## What is needed
Repeat word for word the passage of the preface summary below, starting with "Preface to the" and going on through "the source material.".

## Document segment
>>>>
Preface to the First Edition Summary

Content Warning: This section of the guide includes discussions of sexuality, including incest, and references outdated and racist ideas and offensive language about the development of societies and cultures, replicated only in direct quotes of the source material.

Karl Marx had wanted to apply British anthropologist Lewis Henry Morgan’s theories of social evolution to his own economic theory but died before he could complete his research. Engels thus presents himself as trying in his own way to finish Marx’s task. Marxism is a materialist theory that understands the production of social institutions in light of economic forces, such as production and consumption. Societies are traditionally organized around ties of kinship, but as economic forces become more sophisticated, family structures are “completely dominated by the system of property” (36). Morgan’s work helps to elucidate this process, and Engels will rely on it consistently as he weaves it into an explicitly Marxist framework.
<<<<
## Recorded information
>>>>
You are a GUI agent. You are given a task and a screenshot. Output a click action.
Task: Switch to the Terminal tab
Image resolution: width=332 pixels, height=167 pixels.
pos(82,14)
<<<<
## Written answer
Preface to the First Edition Summary

Content Warning: This section of the guide includes discussions of sexuality, including incest, and references outdated and racist ideas and offensive language about the development of societies and cultures, replicated only in direct quotes of the source material.